Lady Clancarty did not reply, she could not; she was struggling to conquer her emotions, to prepare herself for the coming interview, and Lady Russell took her hand and held it in silent sympathy.
The agony of that hour of suspense was almost too much to bear; her husband’s life hanging in the balance, at the will of this stern, silent man; this man who seemed to her—as he did to many of the English, an unsympathetic, phlegmatic Dutchman—an alien in the land.
“Yonder is the palace,” remarked Lady Russell, in a strangely quiet voice, though her hand clasped tightly over Betty’s.
They both looked out on the palace and the green before it, the barrack buildings and the gates, at which a dozen or more emblazoned coaches waited, and they could see the sun flash on the arms of the guards within and without the gates.
The girl drew her breath sharply; she shook from head to foot.
“Ah, madam,” she cried wildly, “if he says—‘no’!”
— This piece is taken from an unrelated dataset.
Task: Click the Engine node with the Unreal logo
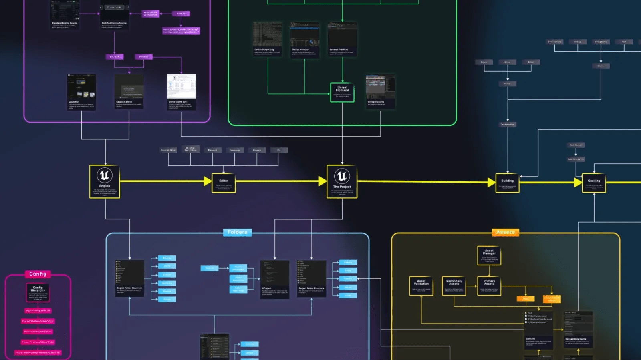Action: click(x=105, y=181)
Lady Russell bowed her head, her lips moved; her thoughts went back to the dreadful days of the Rye House Plot; she thought of herself beside her husband at his trial, of his last hours; she seemed to see him in the coach, driven almost past his home on his way to die in Lincoln’s Inn Fields. She shuddered, too, but in a moment her serene sadness returned.
“We must put our trust in the King of kings,” she said gently, clasping her hands and looking upward.
Betty wept silently; at that moment every hope seemed to die in her heart.
Meanwhile, the coach rolled heavily and surely as fate itself along the High Street of Kensington, and at last through the palace gates.